Lately, the therapist he's assigned to by the disability office told him that it would be good for him to start trying to discuss the house on his show, to help them unravel the events in their therapy sessions, and he felt he might be ready. He did an episode explaining the "legends and stories" that "people" say about the house, and its "supposed" history, leaving out any hint of his involvement or personal knowledge. It was as far as he could go yet. For that episode, he got an email, terse, short, and slightly rude, from one Barrett Ruger. He didn't need to be told who Barrett Ruger was, as anyone who moved in paranormal and psychic investigations circles was familiar with this...troubled...character.

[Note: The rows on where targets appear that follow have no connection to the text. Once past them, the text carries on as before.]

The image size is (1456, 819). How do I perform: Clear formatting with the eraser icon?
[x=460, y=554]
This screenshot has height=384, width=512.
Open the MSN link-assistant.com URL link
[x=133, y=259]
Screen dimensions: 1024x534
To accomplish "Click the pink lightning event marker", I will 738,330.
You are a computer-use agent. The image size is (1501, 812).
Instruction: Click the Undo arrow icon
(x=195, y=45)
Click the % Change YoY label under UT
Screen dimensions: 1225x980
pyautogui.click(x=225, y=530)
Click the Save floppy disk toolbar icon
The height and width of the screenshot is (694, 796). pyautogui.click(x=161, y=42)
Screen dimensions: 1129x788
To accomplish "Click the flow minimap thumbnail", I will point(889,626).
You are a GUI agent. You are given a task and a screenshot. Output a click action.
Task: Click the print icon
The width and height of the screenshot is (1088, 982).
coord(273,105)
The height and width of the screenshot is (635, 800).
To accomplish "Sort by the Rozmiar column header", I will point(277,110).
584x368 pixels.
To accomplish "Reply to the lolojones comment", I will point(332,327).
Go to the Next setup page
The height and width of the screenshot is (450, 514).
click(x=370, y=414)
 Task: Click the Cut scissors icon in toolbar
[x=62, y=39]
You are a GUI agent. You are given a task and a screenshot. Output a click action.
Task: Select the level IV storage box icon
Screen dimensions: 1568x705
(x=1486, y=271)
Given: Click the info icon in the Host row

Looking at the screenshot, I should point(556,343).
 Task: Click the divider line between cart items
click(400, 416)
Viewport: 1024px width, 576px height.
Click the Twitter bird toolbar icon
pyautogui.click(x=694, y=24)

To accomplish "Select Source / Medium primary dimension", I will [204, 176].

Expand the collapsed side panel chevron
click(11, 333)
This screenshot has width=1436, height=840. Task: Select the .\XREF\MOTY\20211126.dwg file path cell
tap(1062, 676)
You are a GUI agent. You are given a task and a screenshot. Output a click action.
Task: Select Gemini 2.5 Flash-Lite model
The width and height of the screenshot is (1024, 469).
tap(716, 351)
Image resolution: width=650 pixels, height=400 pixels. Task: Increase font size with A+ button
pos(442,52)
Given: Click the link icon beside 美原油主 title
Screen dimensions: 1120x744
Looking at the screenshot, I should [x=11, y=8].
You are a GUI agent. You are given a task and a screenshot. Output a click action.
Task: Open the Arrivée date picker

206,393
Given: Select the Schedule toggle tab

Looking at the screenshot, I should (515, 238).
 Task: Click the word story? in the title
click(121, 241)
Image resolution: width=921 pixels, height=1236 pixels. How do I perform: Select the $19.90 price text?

Malone had heard of Barrett Ruger by reputation, specifically the reputation that Barrett is degenerate hothead who can't keep himself out of the bottom of a bottle and can be trusted about as far as you can throw him, completely impossible to work with, but nonetheless one of the best at what he does in the entire world--though don't ask him about it. He was the sort of a man Malone detested, but he was too much of an asset to Malone's primary cause of spreading belief in the paranormal, and he couldn't let Ruger risk going back to the house and losing the good work he does. Malone is afraid he might have to go back to the house.